* [ABOUT THIS TASK]: With pictures left out, set down exactly the lines that begin at the one containing "Instruction: Click the" and end with the last line of the entries below.

········

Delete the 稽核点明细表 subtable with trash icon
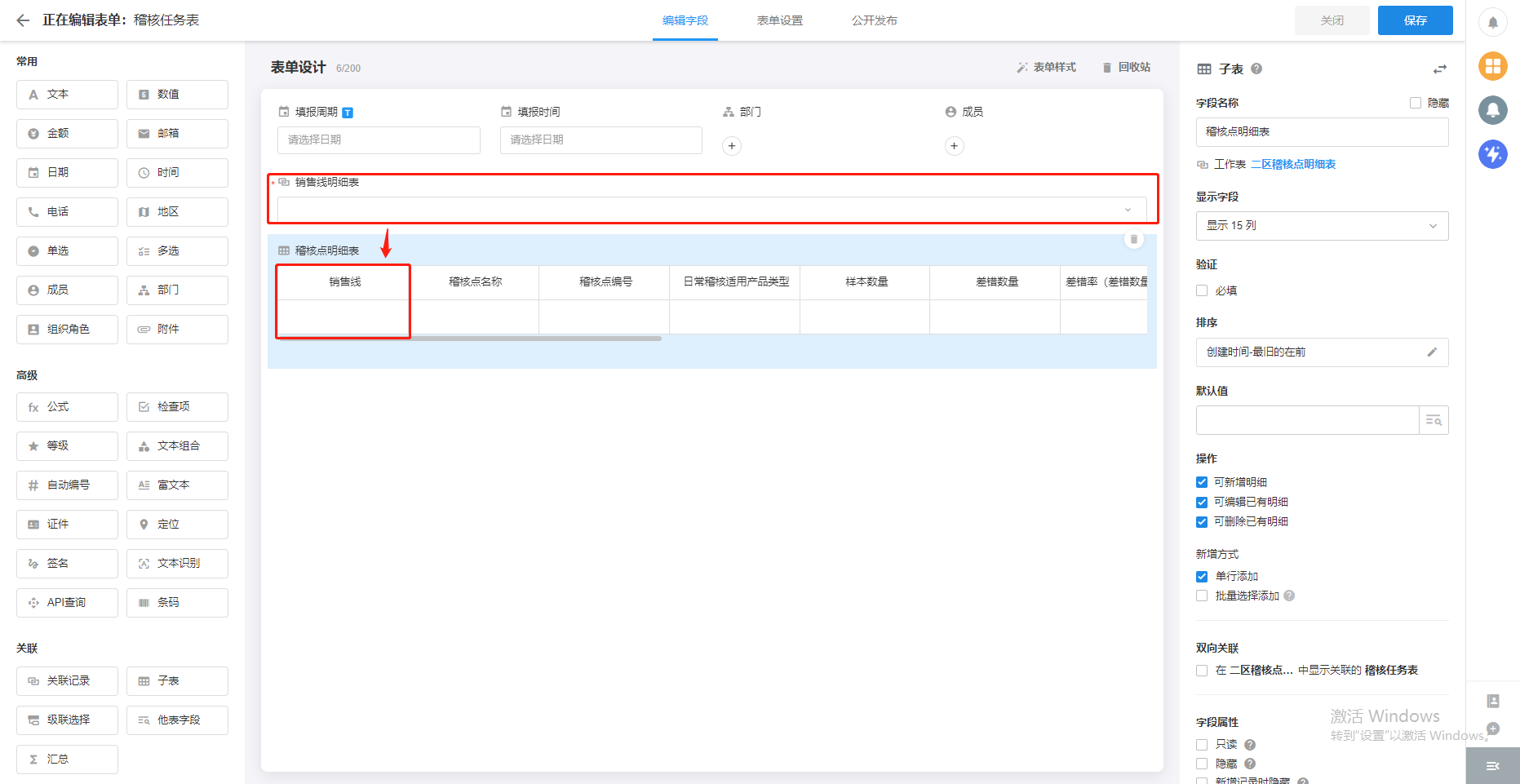(1133, 239)
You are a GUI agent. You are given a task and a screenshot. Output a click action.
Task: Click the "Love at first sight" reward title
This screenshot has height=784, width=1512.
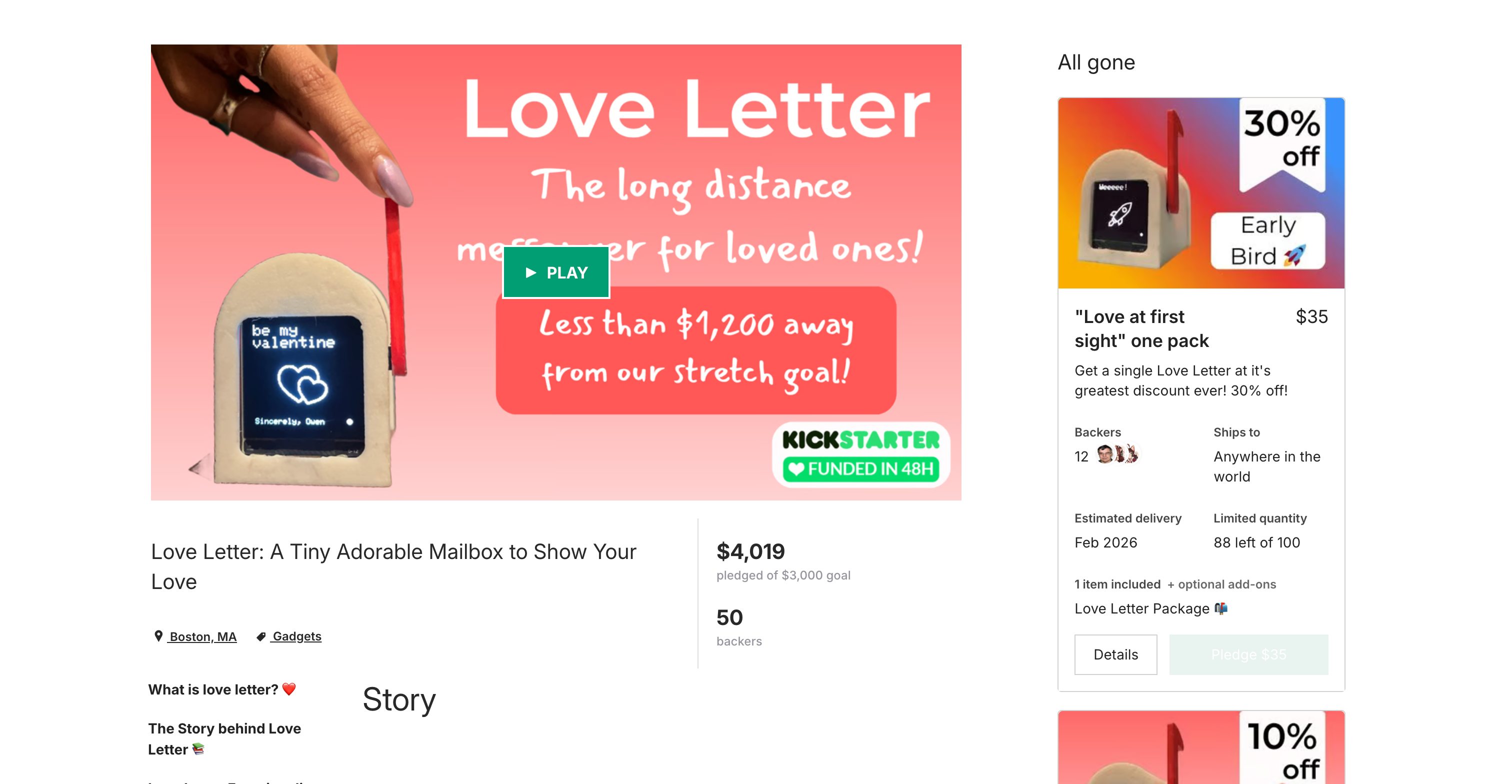tap(1141, 328)
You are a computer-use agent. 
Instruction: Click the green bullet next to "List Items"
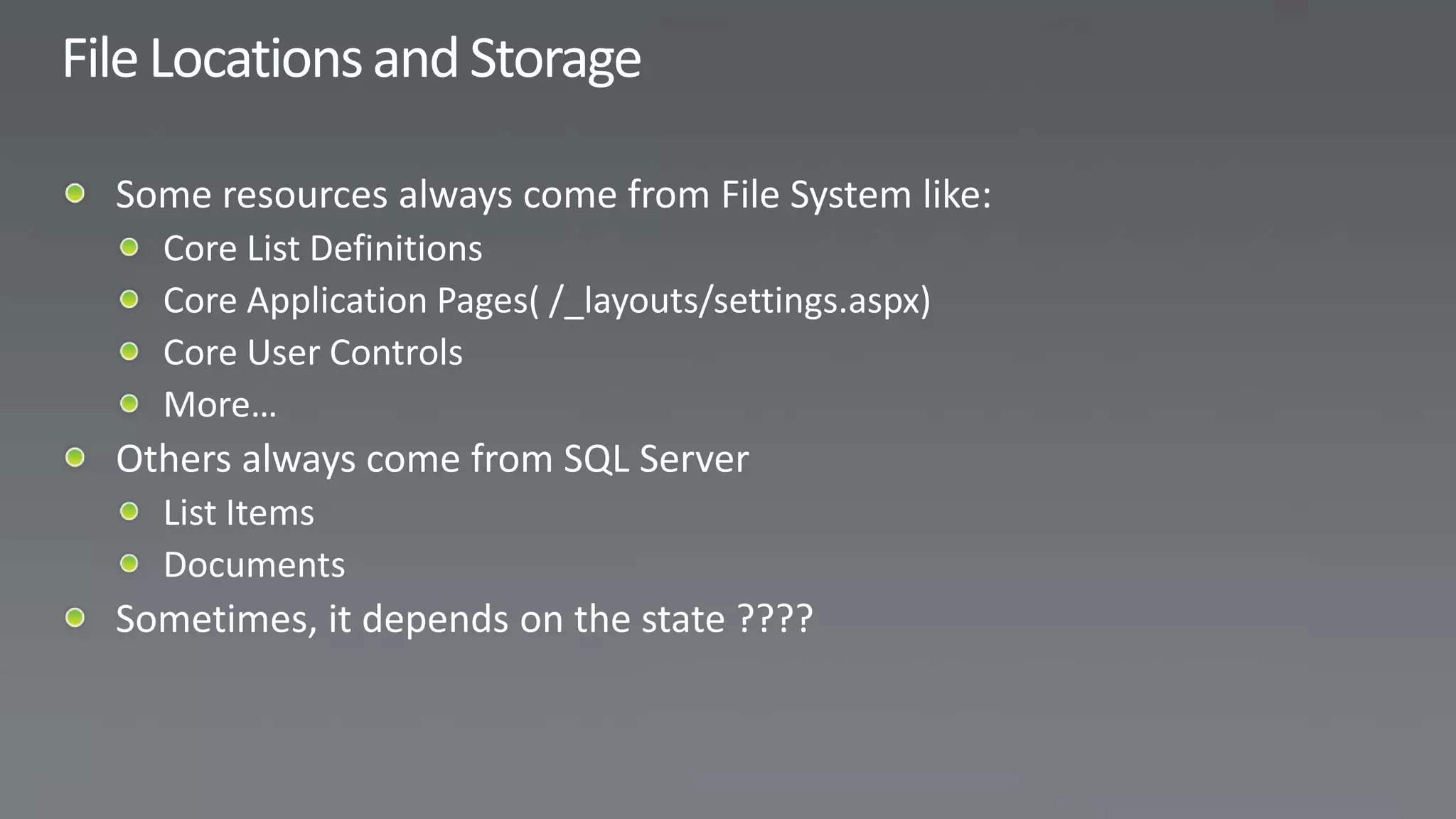[129, 511]
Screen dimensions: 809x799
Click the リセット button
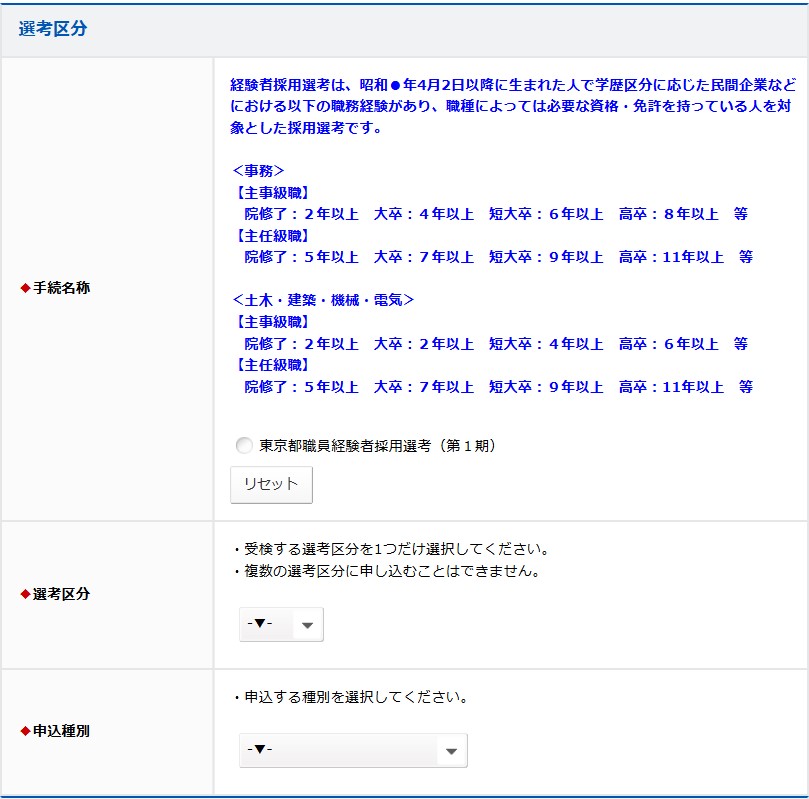point(271,484)
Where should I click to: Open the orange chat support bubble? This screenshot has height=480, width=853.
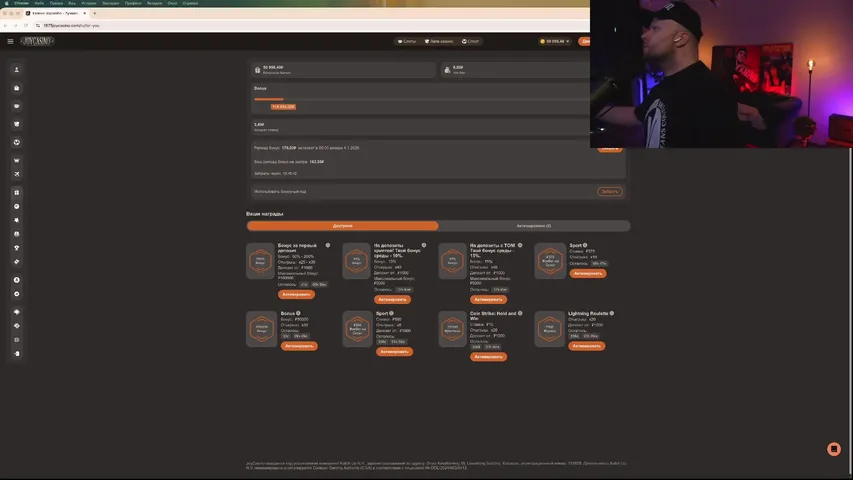tap(833, 449)
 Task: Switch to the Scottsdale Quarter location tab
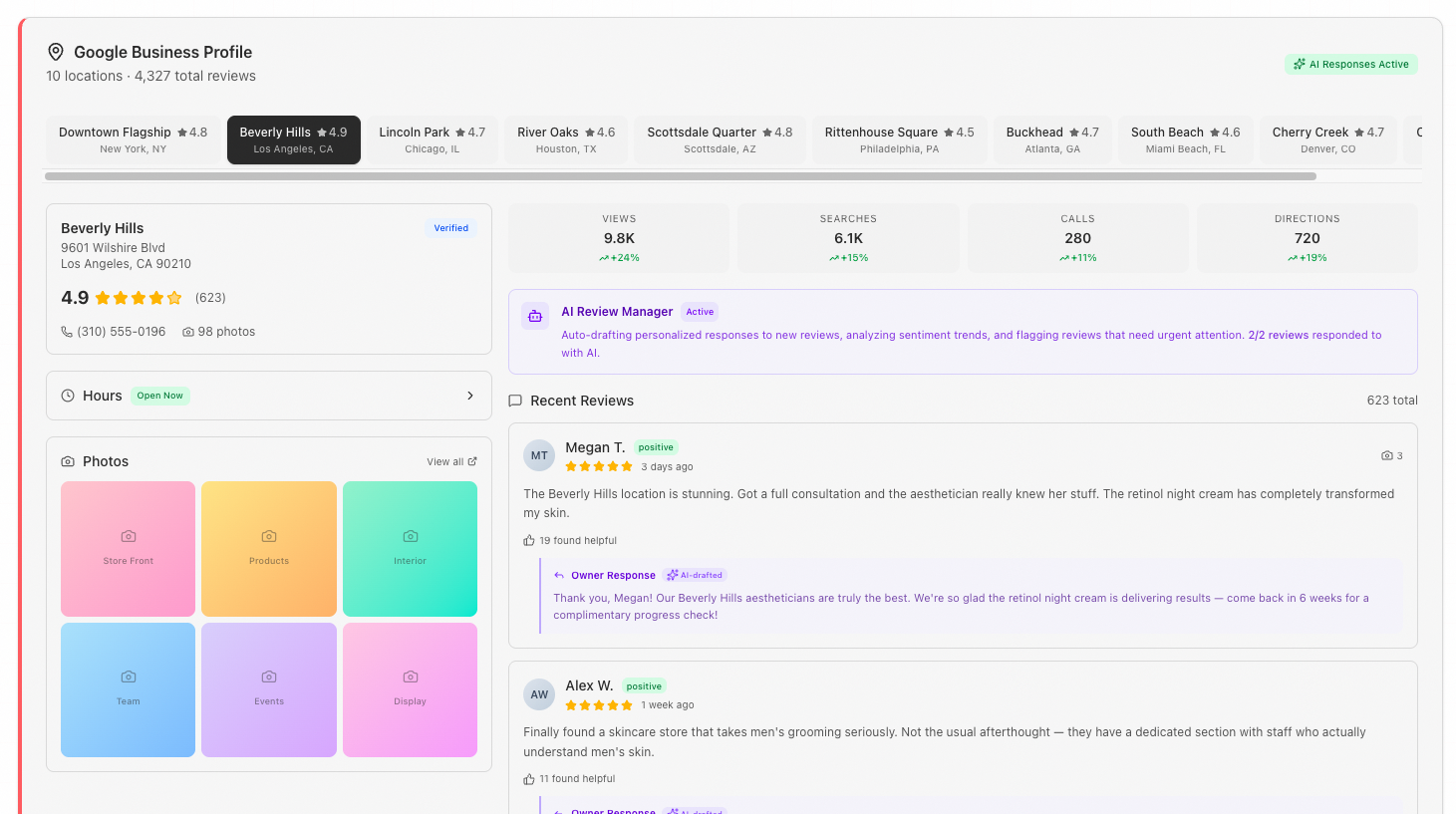[x=720, y=139]
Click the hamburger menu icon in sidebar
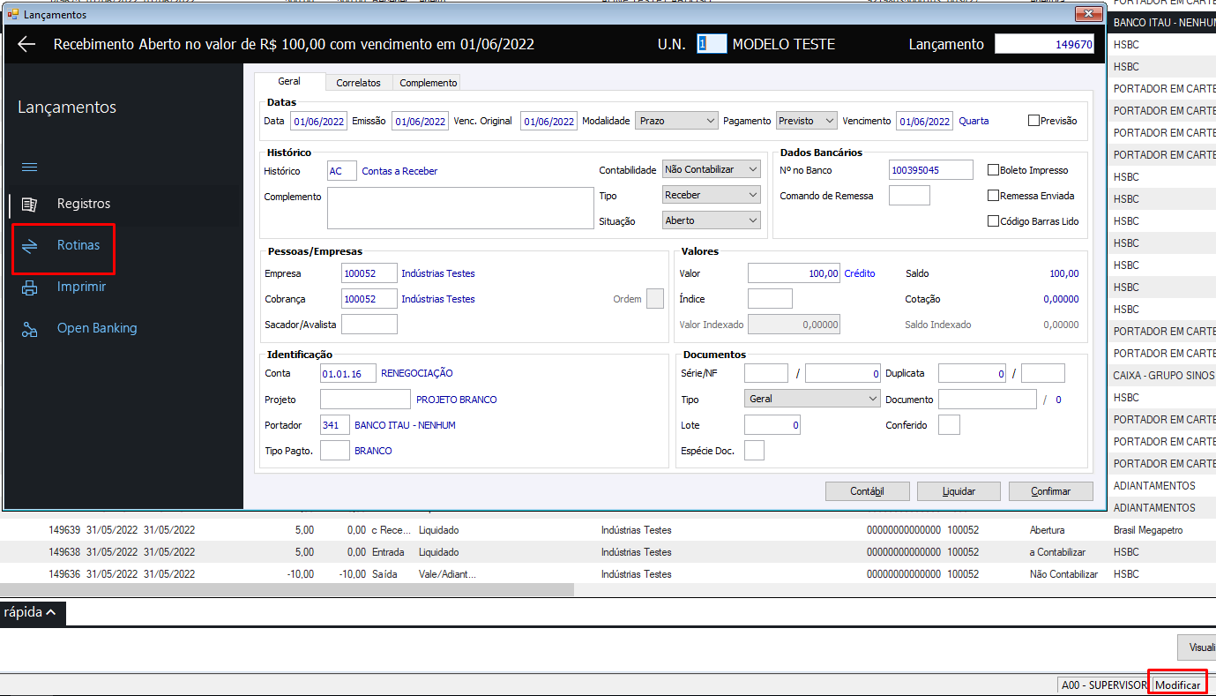Viewport: 1216px width, 700px height. 29,167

········

* [OUTPUT OF THE EXERCISE]:
Instruction: Click the green bullet next to "List Items"
[129, 511]
Screen dimensions: 809x799
Click the リセット button
point(271,484)
Where should I click to: Open the orange chat support bubble? This screenshot has height=480, width=853.
tap(833, 449)
 Task: Switch to the Scottsdale Quarter location tab
[x=720, y=139]
Click the hamburger menu icon in sidebar
Viewport: 1216px width, 700px height. 29,167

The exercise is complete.